Code For:“I am worried if I take a reverse mortgage there will be nothing left over for my kids’ inheritance?”
Your Answer:“Rates will always be higher with a reverse mortgage than a normal mortgage because the bank is not receiving monthly payments from you. In fact, the bank may not see a payment from you over the next 30-years! Rates are higher, but they will never be out of whack from what the banks charge on a normal mortgage. For example, if the Royal Bank is charging 3.50%, HomeEquity Bank will be around 5.75%, if the Royal Bank is charging 7.50%, HomeEquity Bank will be around 9.75%; rates will always be appx. 2.50% higher on a reverse. But the nice thing is, housing, over a long-term basis, tends to increase with inflation. I see your house is worth approximately $800,000…if it goes up by 2% per year, how much is it increasing per year? Correct, it’s going up by roughly $16,000 dollars per year. Now, you’re looking to borrow $200,000 at 6.00%, how much is your loan increasing over time? Correct, your loan is increasing by only $12,000 per year. You can see why so many clients don’t ever make any payments on their loan, because long-term, house appreciation tends to take care of the interest. So, if you’re worried about your kids not having an inheritance, put that worry away! There will be plenty left over for your children.

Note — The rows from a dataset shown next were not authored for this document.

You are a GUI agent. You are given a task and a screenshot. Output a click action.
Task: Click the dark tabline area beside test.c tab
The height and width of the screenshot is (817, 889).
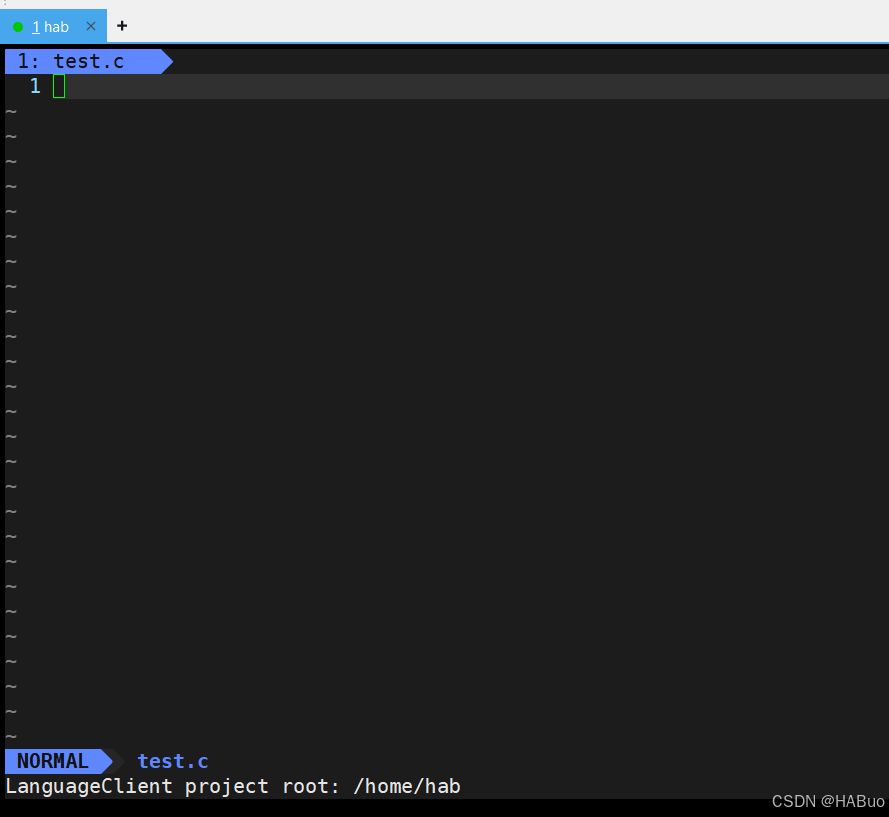[x=500, y=61]
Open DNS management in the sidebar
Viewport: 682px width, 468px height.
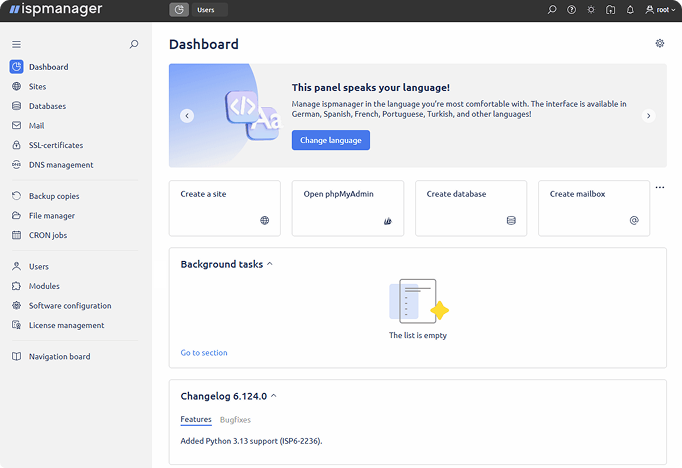[60, 165]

Question #3.“Home prices can’t possibly keep increasing the way they have”
Code For:“It’s nice to think that future home appreciation will help take care of the interest costs, but I am really worried that it won’t and there will be nothing left over for the kids”
Your Answer: “Do you remember what you paid for your home when you bought it? Wow! Your home has certainly increased in value over time. If housing was that cheap today, you could buy your house using your credit card! In the last 60 years in Canada, there have been 4 major housing market corrections. But each time, housing has bounced back and continued to increase over a long-term basis. I did a presentation last week in front of a group of retirees. When I asked them, “What’s the lowest price you remember paying for a movie ticket?”, I aged myself by telling them that I remember “toonie Tuesday’s”…one gentleman stood up and said “Son, that’s nothing, I remember going to the movies and paying only twenty-five cents for my ticket!”. Just like the price of movies, coffee and gasoline, inflation pushes prices up over a long-term basis…and with Toronto being undervalued in terms of square footage, compared to world markets such as New York City, London U.K., and Sydney Australia, we have plenty of room for growth.

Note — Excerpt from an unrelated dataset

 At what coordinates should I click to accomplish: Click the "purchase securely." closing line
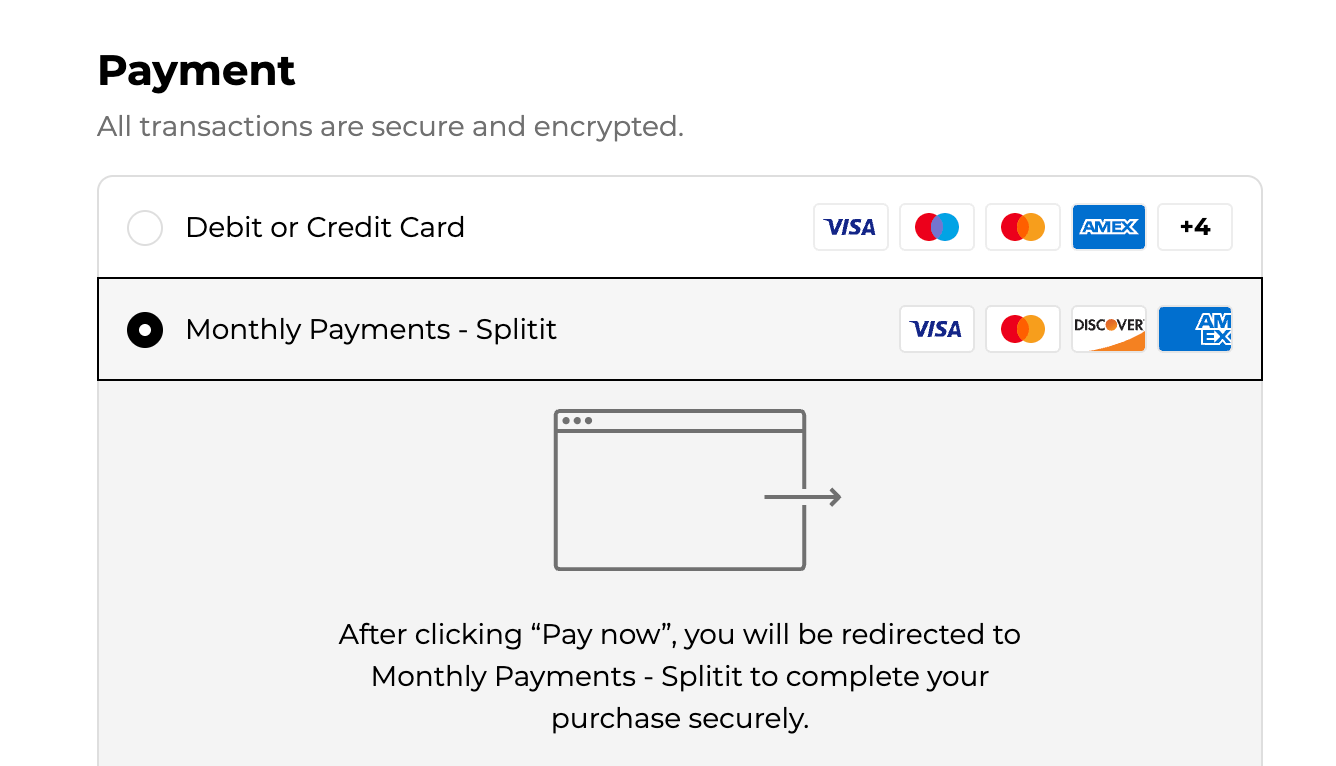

My advice to any mortgage, real estate or financial professional is simple: take your time when dealing with your 55yr+ clients. They will speak in code; not to confuse you, it’s because they want to fully understand what a reverse mortgage is, not to appear stupid for asking questions and really want peace of mind that they are making the right decision. Take your time, learn their story and make recommendations based on what is right for them.